Model Pretraining Key Innovation Context Params Best For
BERT MLM + NSP Bidirectional pretraining 512 110M/340M Baseline, fine-tuning
RoBERTa MLM only Better training recipe 512 125M/355M General NLU tasks
DeBERTa MLM Disentangled attention 512 140M/400M Highest accuracy
ELECTRA RTD All-token training signal 512 14M/335M Low-compute training
ModernBERT MLM RoPE, Flash Attn, GeGLU 8192 150M/395M Long docs, modern stack

When NOT to Use Encoder-Only

Encoder-only models cannot generate text. They produce representations, not sequences. If your task requires producing new text, you need a decoder.

Text Generation

Chatbots, content creation, code generation, summarization (abstractive), translation. These require autoregressive decoding — use decoder-only (GPT, LLaMA) or encoder-decoder (T5, BART).

Long-Form Reasoning & Chain-of-Thought

Multi-step mathematical reasoning, complex instruction following, planning. Decoder-only models excel here because they can "think out loud" token by token. Encoders produce fixed-size representations that can't expand.

Sequence-to-Sequence Tasks

Translation, abstractive summarization, data-to-text. These need both an encoder (understand input) and a decoder (generate output). Use T5, BART, or mBART.

Decision Framework

The practical test: If your output is a label (classification), a span (extraction), or a vector (embedding) — use encoder-only. If your output is text — use a decoder.

Choose Encoder-Only If...

  • Your task is classification, NER, extraction, similarity, or retrieval
  • You have 1K–100K labeled examples (sweet spot for fine-tuning)
  • Latency matters — encoder inference is fast (single forward pass, no autoregressive loop)
  • You need deterministic, reproducible outputs (no sampling variability)
  • Cost matters — a fine-tuned 110M BERT beats a prompted 70B LLM on many classification tasks at 1/600th the compute
  • Your text is short to medium (<512 tokens, or <8K with ModernBERT)
  • You need embeddings for downstream ML pipelines or vector databases

Use Cases in Practice

Sentiment Analysis at Scale

Classification

E-commerce reviews, social media monitoring, customer feedback. Fine-tune BERT or RoBERTa on 5K–10K labeled reviews. Single forward pass per review — process millions per hour on a single GPU. Accuracy typically 92–95% on binary sentiment, competitive with GPT-4 at a fraction of the cost.

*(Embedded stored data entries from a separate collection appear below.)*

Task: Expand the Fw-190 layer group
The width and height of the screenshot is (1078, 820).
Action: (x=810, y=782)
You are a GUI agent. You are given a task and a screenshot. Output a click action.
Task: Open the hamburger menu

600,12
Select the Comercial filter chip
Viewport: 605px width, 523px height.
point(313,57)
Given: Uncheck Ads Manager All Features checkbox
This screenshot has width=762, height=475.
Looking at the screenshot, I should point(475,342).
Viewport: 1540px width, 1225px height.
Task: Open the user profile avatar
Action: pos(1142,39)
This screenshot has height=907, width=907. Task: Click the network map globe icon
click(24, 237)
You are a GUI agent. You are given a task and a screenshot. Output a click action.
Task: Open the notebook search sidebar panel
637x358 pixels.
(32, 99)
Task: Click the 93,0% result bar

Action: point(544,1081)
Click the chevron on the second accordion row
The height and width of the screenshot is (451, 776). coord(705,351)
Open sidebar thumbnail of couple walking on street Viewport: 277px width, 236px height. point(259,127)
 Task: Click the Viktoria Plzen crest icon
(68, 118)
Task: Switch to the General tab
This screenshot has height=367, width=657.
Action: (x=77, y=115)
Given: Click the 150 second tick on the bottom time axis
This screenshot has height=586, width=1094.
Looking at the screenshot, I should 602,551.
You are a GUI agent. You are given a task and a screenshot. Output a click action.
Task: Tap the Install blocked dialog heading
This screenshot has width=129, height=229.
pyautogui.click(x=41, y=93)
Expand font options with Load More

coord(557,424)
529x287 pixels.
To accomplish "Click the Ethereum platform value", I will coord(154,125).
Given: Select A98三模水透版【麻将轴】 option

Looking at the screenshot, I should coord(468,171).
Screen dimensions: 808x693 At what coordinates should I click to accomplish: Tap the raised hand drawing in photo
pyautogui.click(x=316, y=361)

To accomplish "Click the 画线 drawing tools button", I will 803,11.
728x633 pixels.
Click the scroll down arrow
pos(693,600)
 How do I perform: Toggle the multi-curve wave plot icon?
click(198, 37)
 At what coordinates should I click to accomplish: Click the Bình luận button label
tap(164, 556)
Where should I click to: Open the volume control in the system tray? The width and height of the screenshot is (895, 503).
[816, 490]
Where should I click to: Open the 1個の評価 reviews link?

Named Entity Recognition in Medical Records

Token Classification

Extract drug names, dosages, conditions, procedures from clinical notes. Fine-tune BioBERT or PubMedBERT with BIO tagging. Token-level classification with bidirectional context is critical — "left" means different things in "patient left the hospital" vs. "pain in left knee."

Semantic Search with Sentence-BERT

Retrieval

Encode your document corpus into vectors with Sentence-BERT (or the newer E5/GTE models). Store in a vector database (Pinecone, Weaviate, pgvector). At query time, encode the query and retrieve top-K by cosine similarity. Sub-10ms latency over millions of documents. Powers RAG pipelines.

Document Classification for Compliance

Classification

Classify legal documents, SEC filings, insurance claims into categories. Fine-tune FinBERT or LegalBERT on domain-specific labels. For documents exceeding 512 tokens, use ModernBERT (8K context) or Longformer. Deterministic outputs are critical for audit trails — no sampling variance.

The Trajectory

Encoder-only isn't dead — it's specialized. The LLM wave shifted attention to decoders, but encoders remain the right tool for classification, retrieval, and embedding tasks. ModernBERT (2024) showed there's still room for improvement with modern techniques (RoPE, Flash Attention, longer context). Meanwhile, the embedding model space (E5, GTE, Nomic) continues to advance encoder architectures for retrieval.

The practical reality: most production NLP systems use encoder-only models for understanding tasks and decoder-only models for generation. A fine-tuned DeBERTa for classification + a vector database with E5 embeddings for retrieval + an LLM for generation covers most enterprise use cases.